Un alumno me narró que su
profesor de segundo curso daba diariamente a traducir a su clase esas dos
carroñas en versos hebreos. Esas lacras de la naturaleza animal y humana lo
indispusieron durante un mes que pasó en la enfermería. Como nos conocíamos, me
hizo llamar por su madre. Me refirió, aunque con ingenuidad, que turbaban sus
noches sueños persistentes. Creía ver un ejército de pelícanos que se abatían
sobre su pecho y lo desgarraban. Luego emprendían vuelo hacia una choza en
llamas. Se comían a la mujer del labriego y a sus hijos.
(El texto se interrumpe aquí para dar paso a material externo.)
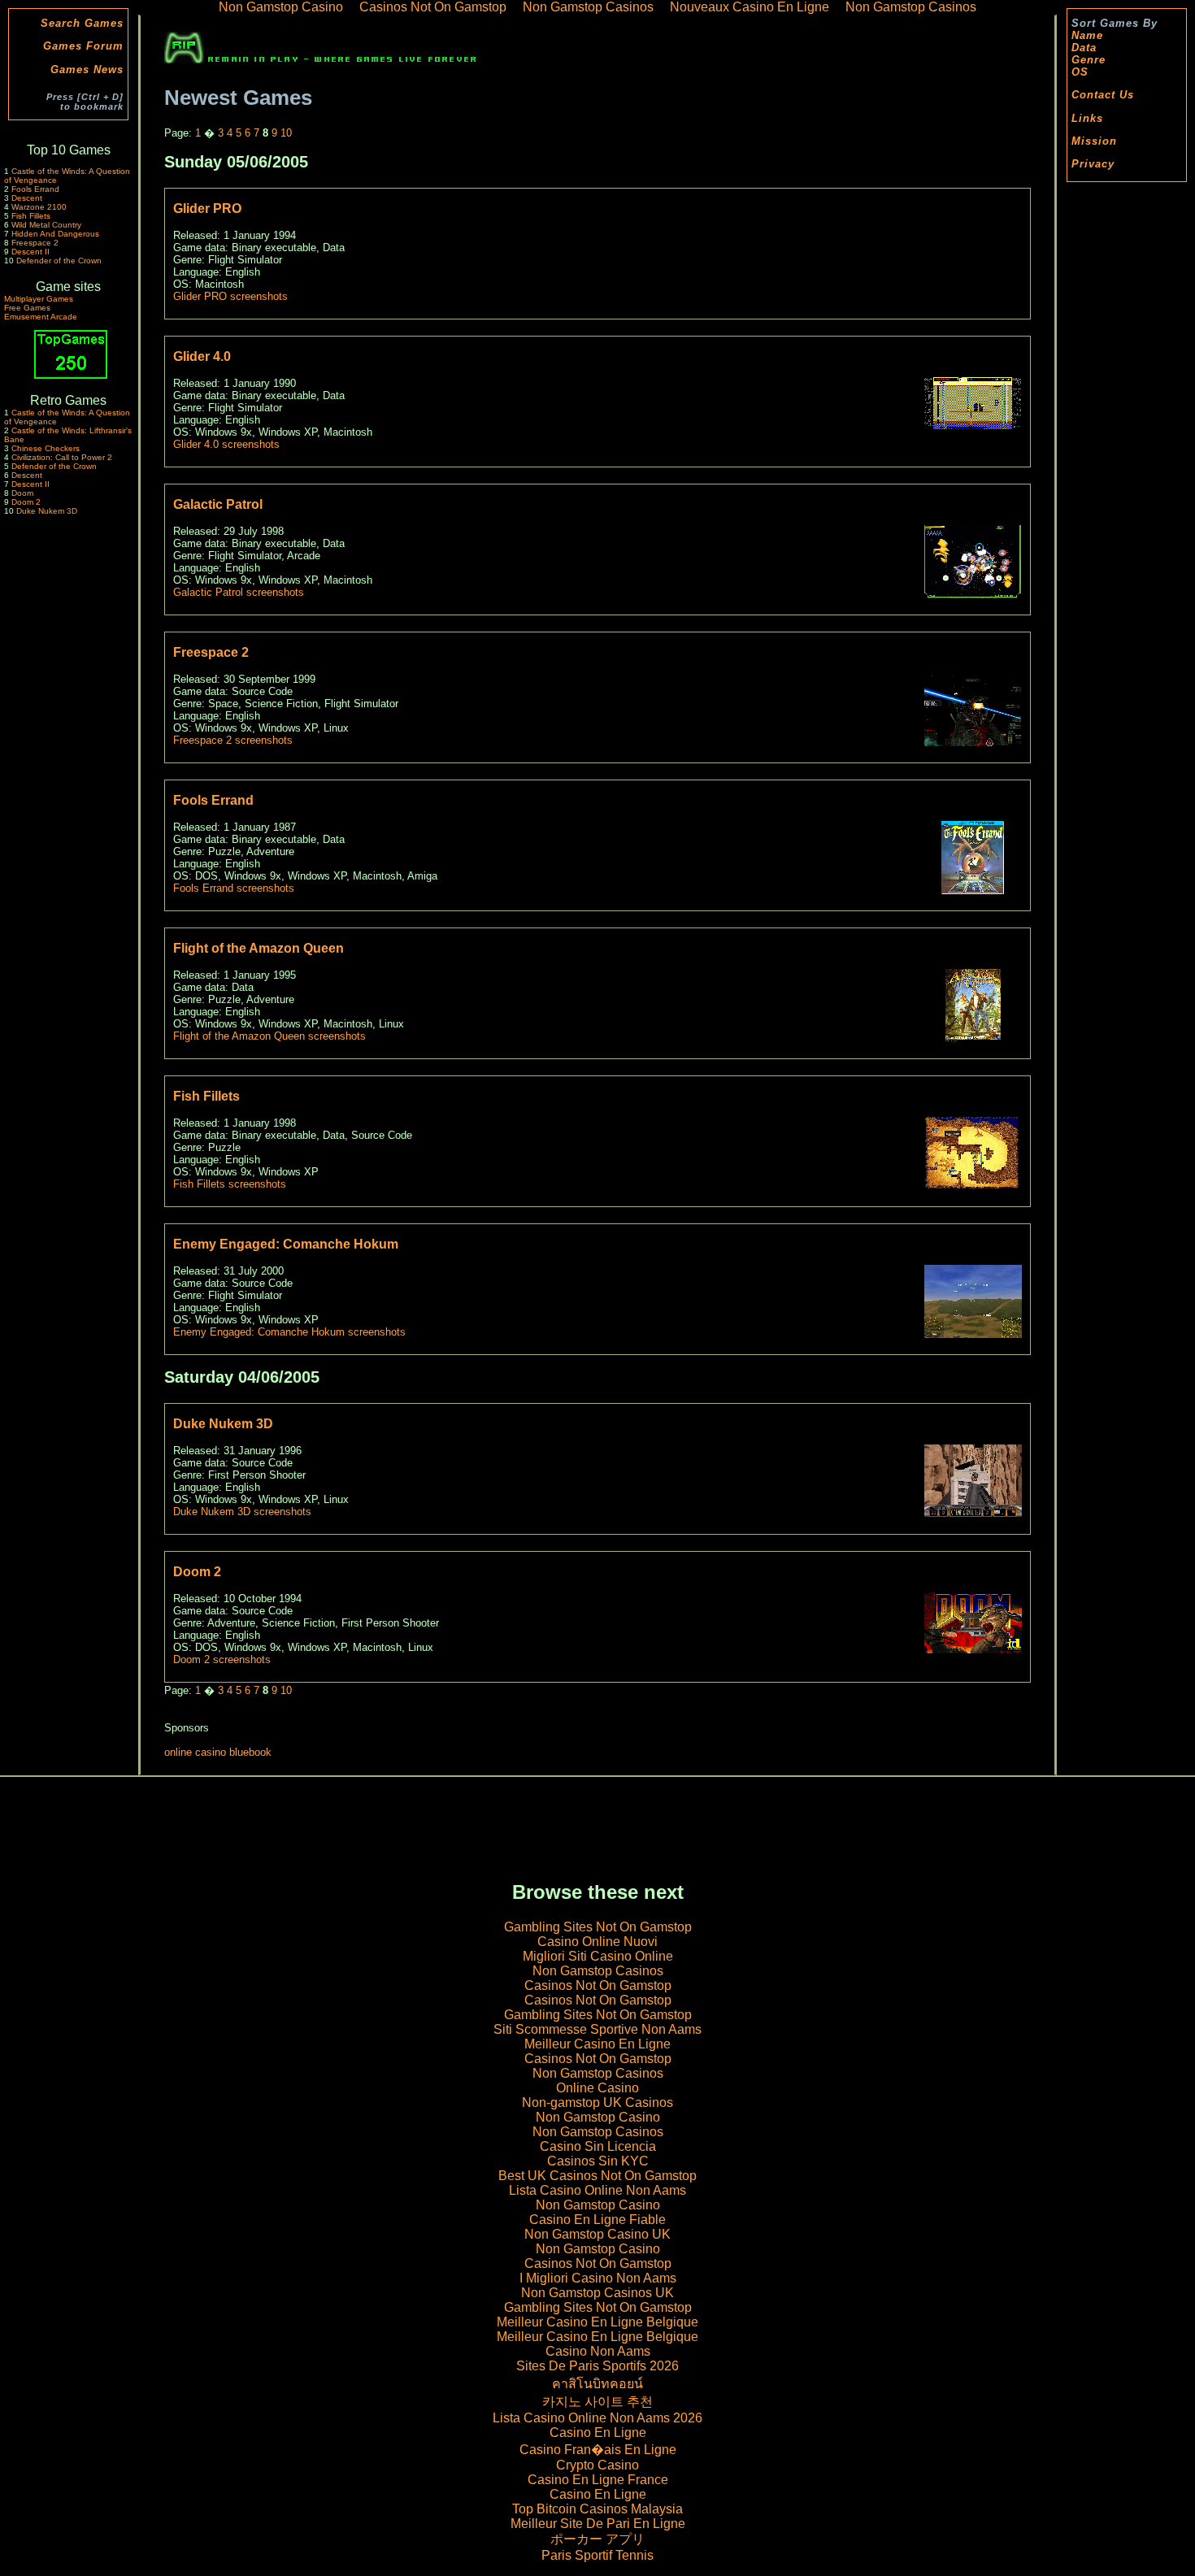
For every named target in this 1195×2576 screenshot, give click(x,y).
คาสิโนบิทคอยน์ (597, 2384)
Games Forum (83, 46)
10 (286, 133)
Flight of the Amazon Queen (258, 948)
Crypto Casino (597, 2465)
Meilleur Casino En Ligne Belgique (597, 2322)
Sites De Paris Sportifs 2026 (597, 2366)
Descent (26, 197)
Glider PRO (207, 208)
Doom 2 (26, 501)
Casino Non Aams (597, 2351)
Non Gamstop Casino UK (597, 2234)
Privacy (1093, 164)
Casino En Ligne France (598, 2480)
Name (1087, 35)
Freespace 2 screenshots (233, 740)
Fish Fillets (30, 215)
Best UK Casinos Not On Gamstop (597, 2176)
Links (1087, 118)
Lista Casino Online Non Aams (597, 2190)
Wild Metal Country (46, 224)
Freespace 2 (35, 242)
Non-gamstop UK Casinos (597, 2102)
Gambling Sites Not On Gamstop (598, 1927)
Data (1084, 47)
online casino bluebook (218, 1752)
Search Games (82, 23)
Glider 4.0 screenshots (226, 444)
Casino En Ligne (598, 2432)
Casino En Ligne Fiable (597, 2219)
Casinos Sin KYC (598, 2161)
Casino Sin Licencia (598, 2146)
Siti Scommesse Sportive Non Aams (597, 2029)
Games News (87, 69)
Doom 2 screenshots (222, 1659)
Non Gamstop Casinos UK (597, 2293)
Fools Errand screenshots (233, 888)
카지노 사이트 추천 (597, 2402)
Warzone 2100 (39, 206)
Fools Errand (35, 189)
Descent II (30, 251)
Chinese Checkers (45, 448)
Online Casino (597, 2088)
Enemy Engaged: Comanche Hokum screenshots (289, 1332)
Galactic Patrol (218, 504)
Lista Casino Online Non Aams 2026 (597, 2418)
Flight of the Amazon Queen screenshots (269, 1036)
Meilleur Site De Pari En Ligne (598, 2523)
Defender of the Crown (59, 260)
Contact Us (1102, 95)
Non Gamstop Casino (598, 2117)
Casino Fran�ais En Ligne (597, 2450)
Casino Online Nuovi (597, 1941)
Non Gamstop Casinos (597, 1971)
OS (1080, 72)
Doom (22, 493)
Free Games (27, 307)
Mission (1094, 141)
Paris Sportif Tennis (597, 2555)
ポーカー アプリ (597, 2539)
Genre (1088, 60)
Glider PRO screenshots (230, 296)
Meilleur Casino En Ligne (597, 2044)
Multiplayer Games (38, 298)
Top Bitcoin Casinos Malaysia (597, 2509)
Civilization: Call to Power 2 (61, 457)
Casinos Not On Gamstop (597, 1985)
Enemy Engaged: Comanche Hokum (285, 1244)
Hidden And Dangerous (55, 233)
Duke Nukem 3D (46, 510)
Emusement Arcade (40, 316)
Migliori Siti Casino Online (598, 1956)
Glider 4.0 (202, 356)
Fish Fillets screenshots (229, 1184)
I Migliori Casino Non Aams (597, 2278)
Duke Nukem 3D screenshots (242, 1511)
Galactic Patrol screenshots (238, 592)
Con el cuerpo
ennegrecido de quemaduras, el labriego salía de la casa y entablaba con los
pelícanos un atroz combate. El conjunto se precipitaba sobre la choza que se
desplomaba. Del elevado montón de escombros -esto nunca fallaba- veía salir a
su profesor de segundo curso, llevando su corazón en una mano, mientras en la
otra sostenía una hoja de papel en la que se descifraba, con rasgos de azufre,
la comparación del pelícano y el labriego, tal como Musset mismo las había
compuesto. No fue fácil, en un primer momento, diagnosticar el tipo de
enfermedad. Le recomendé guardar cuidadoso silencio, y no hablar a nadie de lo
ocurrido, especialmente a su profesor de segundo curso. Aconsejé a su madre que
lo llevara algunos días a su casa, asegurándole que todo pasaría. En efecto,
tuve la precaución de ir todos los días a algunas horas, y todo pasó.
Es preciso que la crítica
ataque la forma, nunca el fondo de vuestras ideas, de vuestras frases.
Componéoslas.
Los sentimientos constituyen
la forma de razonamiento más incompleta que se pueda imaginar.
Toda el agua del mar no
bastaría para lavar una mancha de sangre intelectual.